Home Page Chess Life Online 2014 Webster and UTD Lead Pan-Ams
|Webster and UTD Lead Pan-Ams|
|By Al Lawrence|
|December 29, 2013|
Round four of the six-round 2013 Pan-American Intercollegiate Team Chess Championship in Lubbock, Texas, began at 10 a.m. on Sunday, pitting number-one seed Webster University against number-two Texas Tech. The Gorlocks took the match over the Red Raiders with two draws and two wins, leaving only Webster and the University of Texas-Dallas at the top with perfect scores. So the first- and third-ranked teams will face off at round five at 5 p.m.
Complete results, pairings and live games can be viewed here.
Most of the 41 competing teams, which included 45 internationally-titled players, traveled the day after Christmas to the Texas central-plains city of Lubbock to take part in the historic 60th Pan-Ams, hosted by Texas Tech University.
Ivy league schools Yale, Princeton, Harvard, and Columbia, joined traditional chess powerhouses like Webster University, Texas Tech University, University of Texas-Dallas, University of Texas-Brownsville, and the University of Maryland, Baltimore County (ranked 1-5, respectively by top-team average), as well as other schools from around the U.S. Teams from the University of Toronto (Hart House) and the University of West Indies-Mona made it an international event.

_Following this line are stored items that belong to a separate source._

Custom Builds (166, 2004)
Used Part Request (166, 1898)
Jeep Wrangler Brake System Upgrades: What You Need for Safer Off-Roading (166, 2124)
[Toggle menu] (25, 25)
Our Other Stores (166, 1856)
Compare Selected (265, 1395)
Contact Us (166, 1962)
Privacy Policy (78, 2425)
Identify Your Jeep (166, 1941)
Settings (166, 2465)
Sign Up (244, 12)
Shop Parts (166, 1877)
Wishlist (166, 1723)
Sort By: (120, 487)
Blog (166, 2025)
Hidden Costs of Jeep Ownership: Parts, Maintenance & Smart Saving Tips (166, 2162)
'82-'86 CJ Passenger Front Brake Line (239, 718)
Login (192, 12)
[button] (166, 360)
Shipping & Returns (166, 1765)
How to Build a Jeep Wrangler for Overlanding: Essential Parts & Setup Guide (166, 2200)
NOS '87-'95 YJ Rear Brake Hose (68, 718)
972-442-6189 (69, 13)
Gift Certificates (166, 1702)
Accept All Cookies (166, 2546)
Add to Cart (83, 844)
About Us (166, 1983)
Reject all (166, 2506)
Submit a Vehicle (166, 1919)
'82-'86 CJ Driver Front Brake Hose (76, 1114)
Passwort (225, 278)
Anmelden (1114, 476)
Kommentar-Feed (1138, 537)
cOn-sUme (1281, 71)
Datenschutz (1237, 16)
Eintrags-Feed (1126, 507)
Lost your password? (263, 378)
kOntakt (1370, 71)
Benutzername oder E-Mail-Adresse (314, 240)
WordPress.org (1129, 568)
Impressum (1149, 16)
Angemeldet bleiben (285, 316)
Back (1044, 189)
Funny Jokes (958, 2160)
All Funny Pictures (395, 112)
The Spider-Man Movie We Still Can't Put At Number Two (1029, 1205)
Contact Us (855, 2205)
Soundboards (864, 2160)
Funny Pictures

Of the 176 individual entries, 23 were grandmasters, four WGMs, 12, IMs, six WIMs and a number of "IM-elects." Forty-three teams had preregistered, but one team from the University of Chicago and one from Yale ultimately ran into last-minute pull-outs.
Before the first round on Friday, December 27th, the teams enjoyed fellowship and food at the opening ceremony, complete with a precision color-guard flag presentation and masterful singing of the national anthem, and a bountiful buffet. University and City officials welcomed the competitors. Dozens of University and private sponsors made the reception and tournament possible.
But at 6 p.m., National TD and FIDE Zonal President Franc Guadalupe started the action.
"The Pan-Ams" are open to all post-secondary schools in North America, Central America, South America and the Caribbean. The championship is rich in college tradition. The first Pan-Ams took place in 1946 (but the championship traces its heritage to a U.S. university championship going back even further) and was held biennially until 1962, when the event was made annual and has indeed been held every year since then.
The top four qualifying schools from the Pan-Ams go on to compete in the Final Four of college chess, held in the spring. The winner is considered national champion and takes home the President's Cup.